Environmental shifts, unfair labor practices, corruption, and other sustainability issues have been increasing at an exponential rate and have become a major cause of concern for the organizations along with the financial targets. As organizations dive deeper into their sustainability and ESG issues they come to know that how much more they have to work on these to prepare themselves for the future. ESG issues a wide spectrum of the issues which are not related to the financial analysis of an organization but may have an impact on the financial growth of the organizations. ESG issues have made organizations to re-think on their investment process and decision making, and considering ESG issue while doing so. Organizations must include how they respond to environmental changes, health, and safety policies, managing their supply chains and corporate culture.

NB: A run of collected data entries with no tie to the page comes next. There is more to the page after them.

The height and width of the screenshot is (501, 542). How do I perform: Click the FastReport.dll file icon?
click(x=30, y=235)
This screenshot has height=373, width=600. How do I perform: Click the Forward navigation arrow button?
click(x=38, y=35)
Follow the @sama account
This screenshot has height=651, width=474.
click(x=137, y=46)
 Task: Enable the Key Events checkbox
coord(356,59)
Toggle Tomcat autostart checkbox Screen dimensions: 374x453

ESG issues are reshaping business models all around the globe and a sustainable economy has a different meaning for different industries. For the agriculture industry, it is poverty elimination and increased productivity of small farmers by introducing new technologies to increase the yield in water-scarce areas. For the automotive industry, it is about having autonomous vehicles that run on clean energy and is expecting the growth of electric vehicles from 3 million to 125 million by 2030. The fight against single-use plastic being dumped into the oceans has revolutionized the ways with which leading chemical and plastic manufacture companies are investing in innovating the recycling infrastructure. For finance, investors are actively considering the ESG issues in their investment approach.
The organizations realize that their efforts are just a drop in the ocean and not sufficient as to what is required. They believe that they either need to maintain their progress at a fast pace or they need to improve their progress rate. They also realize that these ESG issues will have a huge impact on human resources and financial growth. According to a report it has been stated that by 2025, nearly 2/3rd of the global population would be living in water-scarce areas and that around 700 million have to be displaced by 2030 due to water scarcity. Further, with the automation being introduced and an aging workforce, labor markets are also facing challenges related to income inequalities.

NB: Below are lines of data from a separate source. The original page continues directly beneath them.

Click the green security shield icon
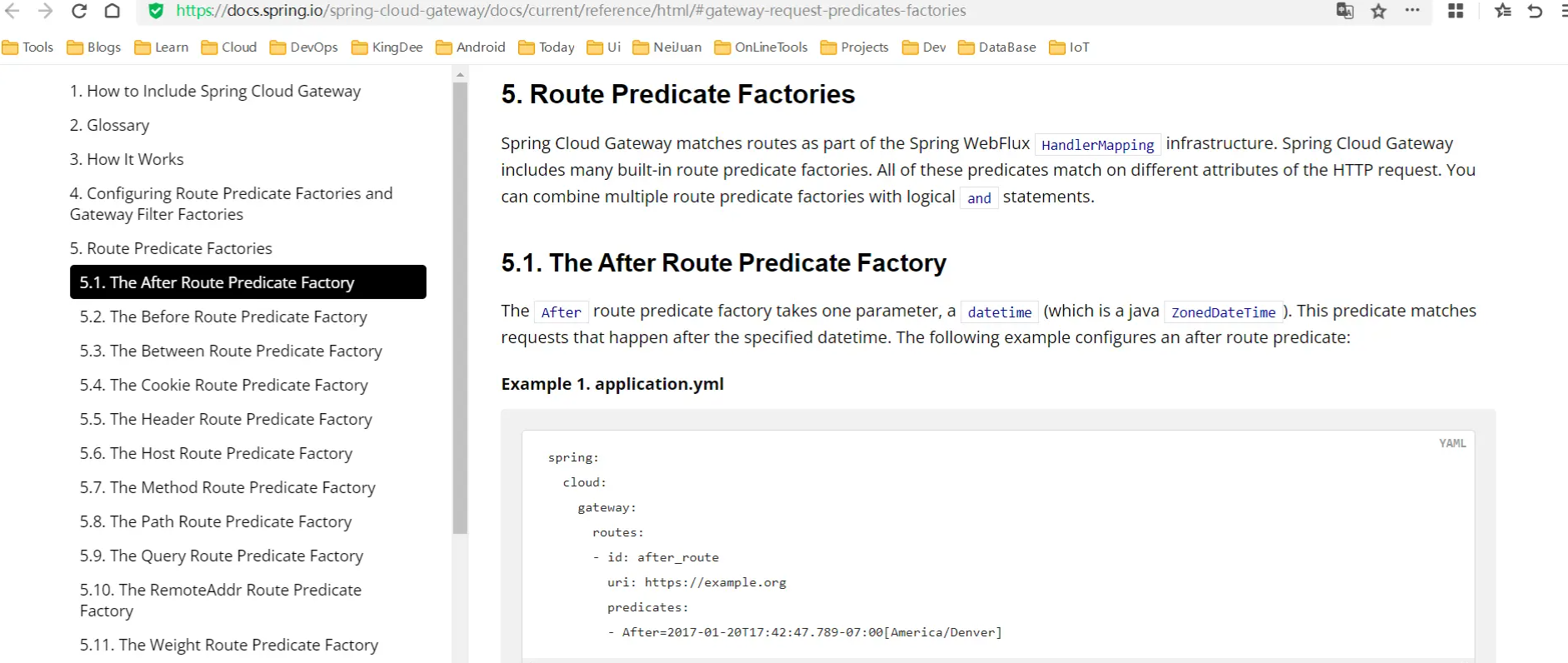156,11
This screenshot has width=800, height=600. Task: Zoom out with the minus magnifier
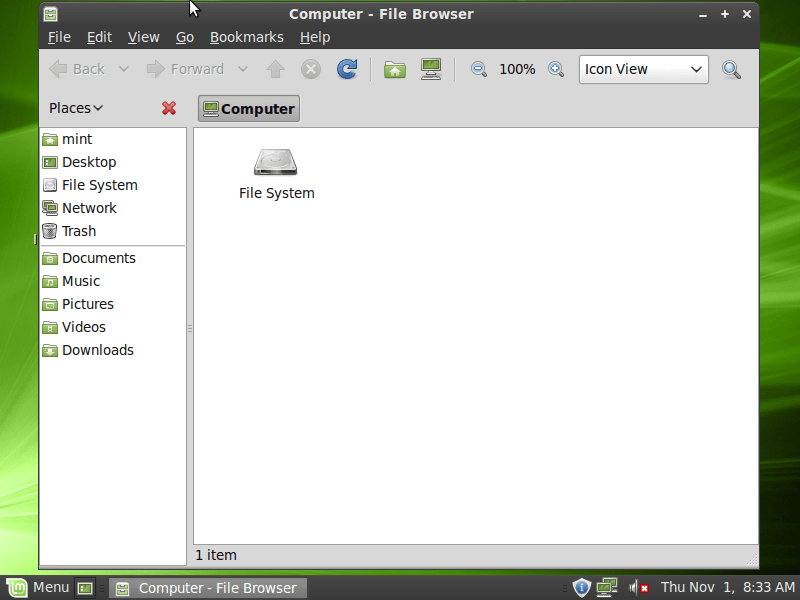tap(479, 69)
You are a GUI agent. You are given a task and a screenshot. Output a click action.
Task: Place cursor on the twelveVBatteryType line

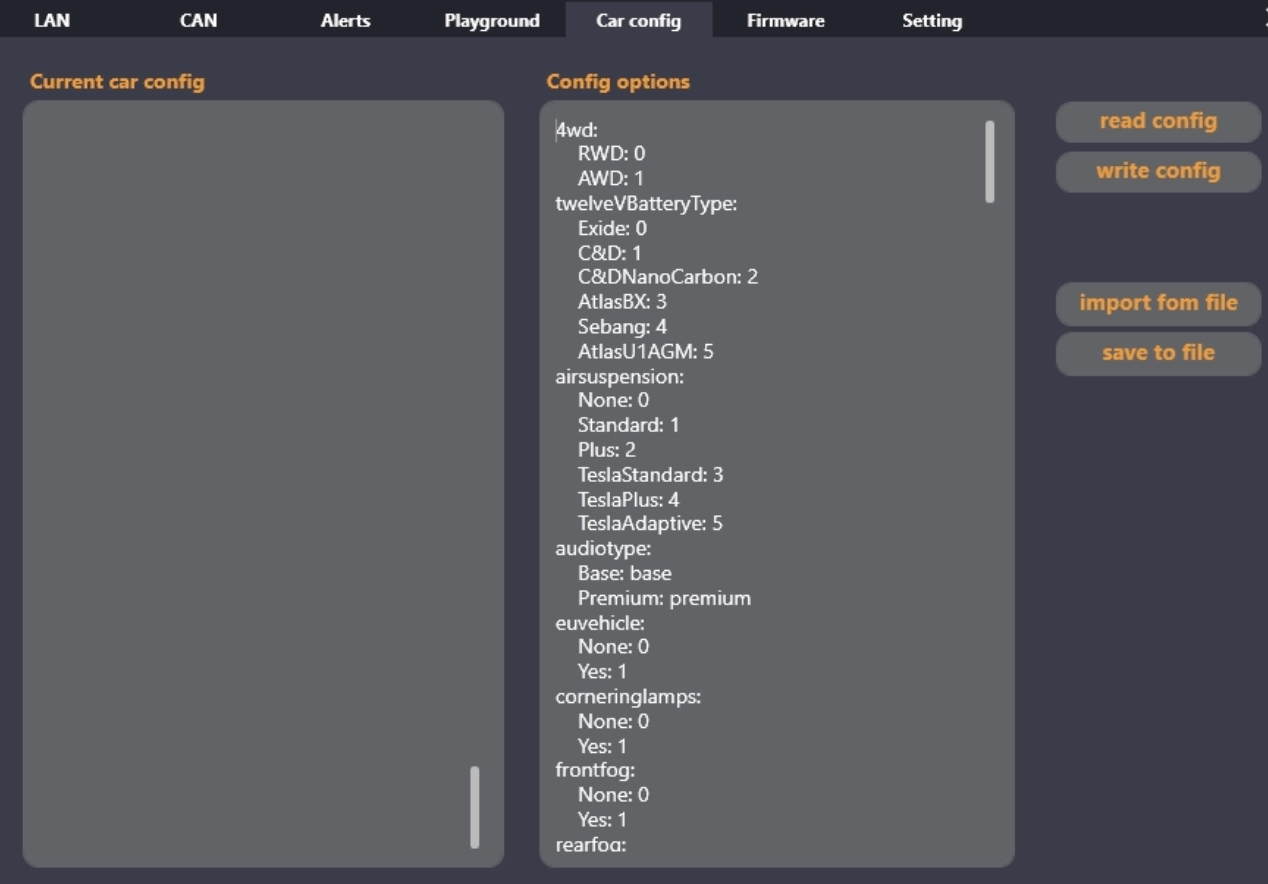pyautogui.click(x=646, y=204)

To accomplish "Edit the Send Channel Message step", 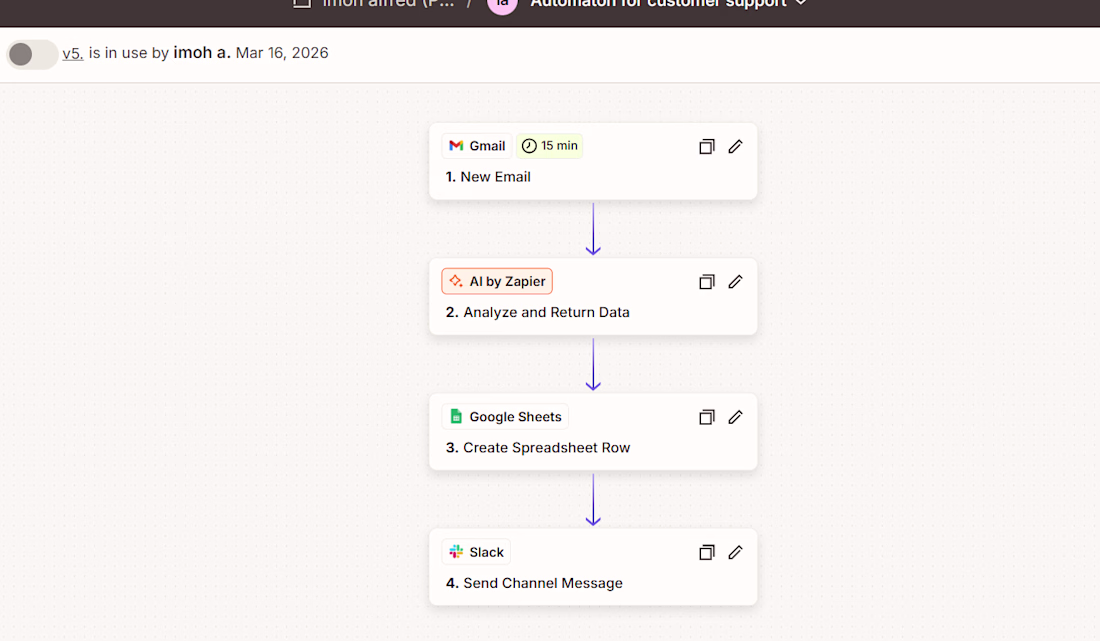I will click(735, 552).
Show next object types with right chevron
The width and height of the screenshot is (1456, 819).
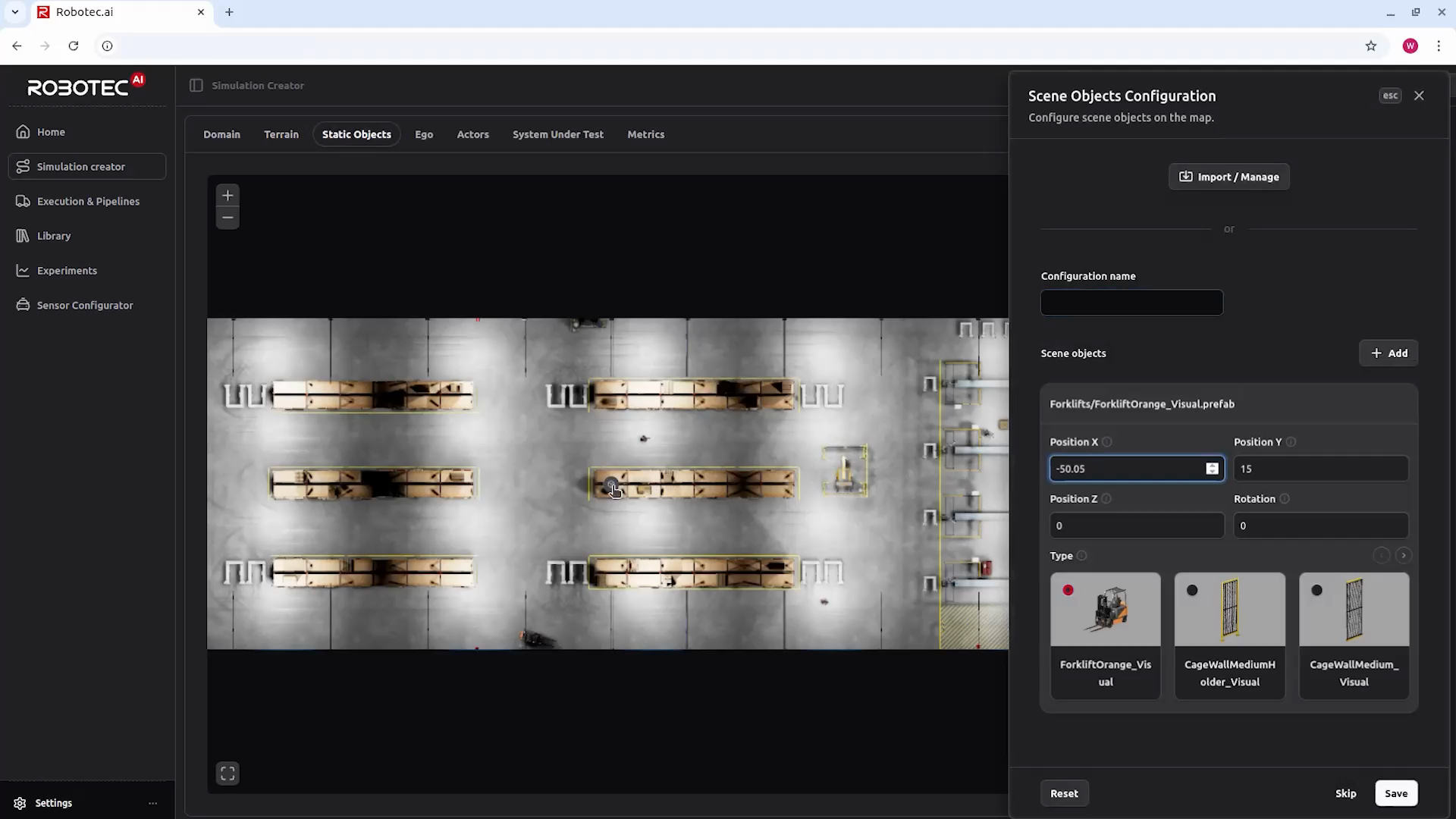(x=1404, y=556)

Organizations need to have a clear vision about their future and based on that need to have a transformational approach for a sustainable economy. According to a report, the percentage of the companies is going to triple in the next five years and have to follow the industry leaders who have envisioned a long term sustainable growth and have reformed their business model to meet their aspirations. With the ESG issues in mind and reformed business models in the years ahead, organizations will focus more on customer loyalty and revenue generation which will be the key factors in driving sustainability. Today customers are not willing to pay for sustainable goods and organizations have to extend their reach beyond a niche group by incorporating ESG factors in their investment and decision-making process. This will enable organizations to have a value proposition for their customers through innovative and creative product attributes such as improved customer service and affordable pricing.
With a 360 degree view of the ESG issues, investors and organizations have better oversight into it which enables them to make better and informed decision making and also enable them to improve their risk management profiles.